> [Exercise]: Which lines of the entries below run from the one holding "The image size is (880, 410)." to the one holding "Open the CCL", inclusive? Set down exactly those lines and no others.

> [Available records]:
********

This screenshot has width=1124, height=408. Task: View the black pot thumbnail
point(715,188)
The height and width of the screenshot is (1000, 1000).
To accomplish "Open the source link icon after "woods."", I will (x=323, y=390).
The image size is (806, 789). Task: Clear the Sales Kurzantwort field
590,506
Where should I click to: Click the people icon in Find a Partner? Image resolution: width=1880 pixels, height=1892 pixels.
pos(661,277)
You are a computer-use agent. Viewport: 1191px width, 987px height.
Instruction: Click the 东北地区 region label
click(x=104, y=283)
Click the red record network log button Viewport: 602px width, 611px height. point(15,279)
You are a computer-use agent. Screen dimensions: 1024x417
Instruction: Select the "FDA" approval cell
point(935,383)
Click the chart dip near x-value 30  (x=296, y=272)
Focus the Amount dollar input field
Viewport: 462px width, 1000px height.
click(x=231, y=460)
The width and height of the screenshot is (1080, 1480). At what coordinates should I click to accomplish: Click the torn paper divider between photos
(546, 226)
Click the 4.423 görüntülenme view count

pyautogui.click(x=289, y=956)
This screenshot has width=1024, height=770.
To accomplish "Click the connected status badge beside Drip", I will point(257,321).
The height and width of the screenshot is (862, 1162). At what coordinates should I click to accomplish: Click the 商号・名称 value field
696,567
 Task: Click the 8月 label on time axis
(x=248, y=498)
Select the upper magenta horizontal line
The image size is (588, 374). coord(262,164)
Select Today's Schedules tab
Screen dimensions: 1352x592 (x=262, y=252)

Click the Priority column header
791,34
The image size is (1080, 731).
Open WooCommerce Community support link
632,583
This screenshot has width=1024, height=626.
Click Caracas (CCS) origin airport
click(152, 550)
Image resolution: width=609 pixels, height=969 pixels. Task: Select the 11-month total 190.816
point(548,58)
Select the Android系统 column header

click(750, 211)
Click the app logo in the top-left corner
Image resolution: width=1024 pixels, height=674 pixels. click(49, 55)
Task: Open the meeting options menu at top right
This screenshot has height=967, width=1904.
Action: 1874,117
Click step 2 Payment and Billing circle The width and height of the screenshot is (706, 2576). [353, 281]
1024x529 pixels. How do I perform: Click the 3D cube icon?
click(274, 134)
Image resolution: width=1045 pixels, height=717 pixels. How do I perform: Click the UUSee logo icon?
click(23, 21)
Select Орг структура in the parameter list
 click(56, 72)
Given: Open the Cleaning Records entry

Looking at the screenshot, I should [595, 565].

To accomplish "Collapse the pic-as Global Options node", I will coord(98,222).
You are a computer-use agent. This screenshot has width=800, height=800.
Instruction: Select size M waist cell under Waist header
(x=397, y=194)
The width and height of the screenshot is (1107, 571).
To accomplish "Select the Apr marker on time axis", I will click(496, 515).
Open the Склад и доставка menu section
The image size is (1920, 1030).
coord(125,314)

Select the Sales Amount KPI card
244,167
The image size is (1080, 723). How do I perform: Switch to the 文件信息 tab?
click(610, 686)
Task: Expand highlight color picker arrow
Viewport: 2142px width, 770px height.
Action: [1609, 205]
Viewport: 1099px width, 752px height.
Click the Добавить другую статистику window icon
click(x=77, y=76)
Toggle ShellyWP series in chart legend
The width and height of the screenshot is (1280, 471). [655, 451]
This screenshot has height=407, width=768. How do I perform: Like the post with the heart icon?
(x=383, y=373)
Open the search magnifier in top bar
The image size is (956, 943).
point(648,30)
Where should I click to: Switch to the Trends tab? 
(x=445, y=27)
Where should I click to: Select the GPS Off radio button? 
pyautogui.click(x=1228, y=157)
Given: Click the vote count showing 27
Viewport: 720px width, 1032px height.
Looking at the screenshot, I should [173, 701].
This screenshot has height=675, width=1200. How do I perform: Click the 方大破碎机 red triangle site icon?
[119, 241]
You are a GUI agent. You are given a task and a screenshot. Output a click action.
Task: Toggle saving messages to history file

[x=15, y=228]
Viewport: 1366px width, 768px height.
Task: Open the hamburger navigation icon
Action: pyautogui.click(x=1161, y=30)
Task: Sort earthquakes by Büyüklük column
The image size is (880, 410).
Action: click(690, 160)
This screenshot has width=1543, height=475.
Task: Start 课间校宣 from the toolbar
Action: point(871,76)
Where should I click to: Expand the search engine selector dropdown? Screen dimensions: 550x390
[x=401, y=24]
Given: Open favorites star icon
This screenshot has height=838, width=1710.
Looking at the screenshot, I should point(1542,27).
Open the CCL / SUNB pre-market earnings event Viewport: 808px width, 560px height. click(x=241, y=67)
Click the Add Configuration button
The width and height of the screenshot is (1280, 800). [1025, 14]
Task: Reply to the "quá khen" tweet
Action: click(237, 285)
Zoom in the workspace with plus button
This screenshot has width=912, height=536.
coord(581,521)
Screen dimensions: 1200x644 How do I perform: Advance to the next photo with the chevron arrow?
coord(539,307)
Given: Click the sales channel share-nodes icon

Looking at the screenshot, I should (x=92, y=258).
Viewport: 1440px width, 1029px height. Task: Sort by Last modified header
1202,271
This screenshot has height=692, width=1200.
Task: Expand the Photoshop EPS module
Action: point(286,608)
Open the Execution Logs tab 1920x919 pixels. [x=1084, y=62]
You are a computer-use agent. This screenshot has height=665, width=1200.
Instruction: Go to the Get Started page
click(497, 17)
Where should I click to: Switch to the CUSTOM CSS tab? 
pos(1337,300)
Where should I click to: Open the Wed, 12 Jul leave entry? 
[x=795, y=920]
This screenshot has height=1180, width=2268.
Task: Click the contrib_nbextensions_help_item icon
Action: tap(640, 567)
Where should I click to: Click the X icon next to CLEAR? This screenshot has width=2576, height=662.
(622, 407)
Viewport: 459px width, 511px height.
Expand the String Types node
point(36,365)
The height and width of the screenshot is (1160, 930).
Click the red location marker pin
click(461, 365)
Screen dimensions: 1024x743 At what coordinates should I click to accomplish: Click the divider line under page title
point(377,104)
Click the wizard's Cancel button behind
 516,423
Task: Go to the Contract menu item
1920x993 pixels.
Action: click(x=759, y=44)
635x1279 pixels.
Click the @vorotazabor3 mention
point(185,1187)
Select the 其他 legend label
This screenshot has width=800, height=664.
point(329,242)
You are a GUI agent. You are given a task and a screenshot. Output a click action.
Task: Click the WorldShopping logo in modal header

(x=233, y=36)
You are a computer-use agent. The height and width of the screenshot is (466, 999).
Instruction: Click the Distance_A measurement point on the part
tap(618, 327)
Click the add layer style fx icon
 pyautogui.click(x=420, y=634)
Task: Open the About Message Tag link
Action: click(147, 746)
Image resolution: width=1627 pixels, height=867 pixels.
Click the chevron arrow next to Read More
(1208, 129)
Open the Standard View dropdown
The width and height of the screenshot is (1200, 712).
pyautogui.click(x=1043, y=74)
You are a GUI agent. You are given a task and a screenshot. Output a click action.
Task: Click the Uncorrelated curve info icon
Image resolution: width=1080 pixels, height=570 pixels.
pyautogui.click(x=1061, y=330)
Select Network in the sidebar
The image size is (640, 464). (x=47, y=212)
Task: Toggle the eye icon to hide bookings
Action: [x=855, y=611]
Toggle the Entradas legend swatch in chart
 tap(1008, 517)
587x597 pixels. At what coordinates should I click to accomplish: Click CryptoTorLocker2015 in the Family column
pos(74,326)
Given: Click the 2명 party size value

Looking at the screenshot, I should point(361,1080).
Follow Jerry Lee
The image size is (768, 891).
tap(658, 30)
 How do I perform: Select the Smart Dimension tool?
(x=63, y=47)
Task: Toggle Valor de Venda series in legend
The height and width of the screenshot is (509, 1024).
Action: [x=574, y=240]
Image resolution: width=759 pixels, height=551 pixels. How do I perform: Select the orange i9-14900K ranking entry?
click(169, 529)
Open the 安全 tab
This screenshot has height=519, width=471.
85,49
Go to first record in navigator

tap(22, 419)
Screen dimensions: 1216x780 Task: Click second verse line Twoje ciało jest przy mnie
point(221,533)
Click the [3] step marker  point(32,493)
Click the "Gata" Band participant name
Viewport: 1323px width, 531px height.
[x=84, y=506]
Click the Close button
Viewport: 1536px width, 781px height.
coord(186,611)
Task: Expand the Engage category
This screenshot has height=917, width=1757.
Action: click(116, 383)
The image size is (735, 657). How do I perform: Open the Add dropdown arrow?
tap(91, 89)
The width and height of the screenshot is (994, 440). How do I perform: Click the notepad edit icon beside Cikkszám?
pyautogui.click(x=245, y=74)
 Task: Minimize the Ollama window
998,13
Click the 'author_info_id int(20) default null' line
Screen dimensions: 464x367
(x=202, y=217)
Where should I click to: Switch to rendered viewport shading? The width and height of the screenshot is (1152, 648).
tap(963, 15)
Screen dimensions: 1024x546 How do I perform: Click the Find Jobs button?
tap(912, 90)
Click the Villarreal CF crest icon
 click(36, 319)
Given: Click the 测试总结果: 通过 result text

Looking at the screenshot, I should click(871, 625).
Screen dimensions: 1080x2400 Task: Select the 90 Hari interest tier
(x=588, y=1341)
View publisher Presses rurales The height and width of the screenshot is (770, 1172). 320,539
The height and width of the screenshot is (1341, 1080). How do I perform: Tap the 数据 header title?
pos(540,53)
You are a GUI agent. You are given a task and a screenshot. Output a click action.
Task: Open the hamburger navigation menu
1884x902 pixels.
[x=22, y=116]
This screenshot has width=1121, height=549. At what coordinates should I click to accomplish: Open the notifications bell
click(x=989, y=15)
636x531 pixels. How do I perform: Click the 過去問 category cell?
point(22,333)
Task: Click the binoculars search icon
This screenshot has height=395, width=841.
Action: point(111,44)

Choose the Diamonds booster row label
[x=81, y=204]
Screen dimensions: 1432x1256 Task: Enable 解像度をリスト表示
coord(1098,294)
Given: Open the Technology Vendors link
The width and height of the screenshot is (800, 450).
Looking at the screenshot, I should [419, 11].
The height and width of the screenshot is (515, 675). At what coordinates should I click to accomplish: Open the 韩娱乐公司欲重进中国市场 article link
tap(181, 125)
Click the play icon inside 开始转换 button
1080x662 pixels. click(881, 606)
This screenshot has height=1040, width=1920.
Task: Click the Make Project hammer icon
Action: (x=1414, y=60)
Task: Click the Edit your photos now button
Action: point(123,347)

********

> [Solution to this exercise]:
The image size is (880, 410).
Action: click(690, 160)
This screenshot has width=1543, height=475.
Task: Start 课间校宣 from the toolbar
Action: point(871,76)
Where should I click to: Expand the search engine selector dropdown? Screen dimensions: 550x390
[x=401, y=24]
Given: Open favorites star icon
This screenshot has height=838, width=1710.
Looking at the screenshot, I should point(1542,27).
Open the CCL / SUNB pre-market earnings event Viewport: 808px width, 560px height. click(x=241, y=67)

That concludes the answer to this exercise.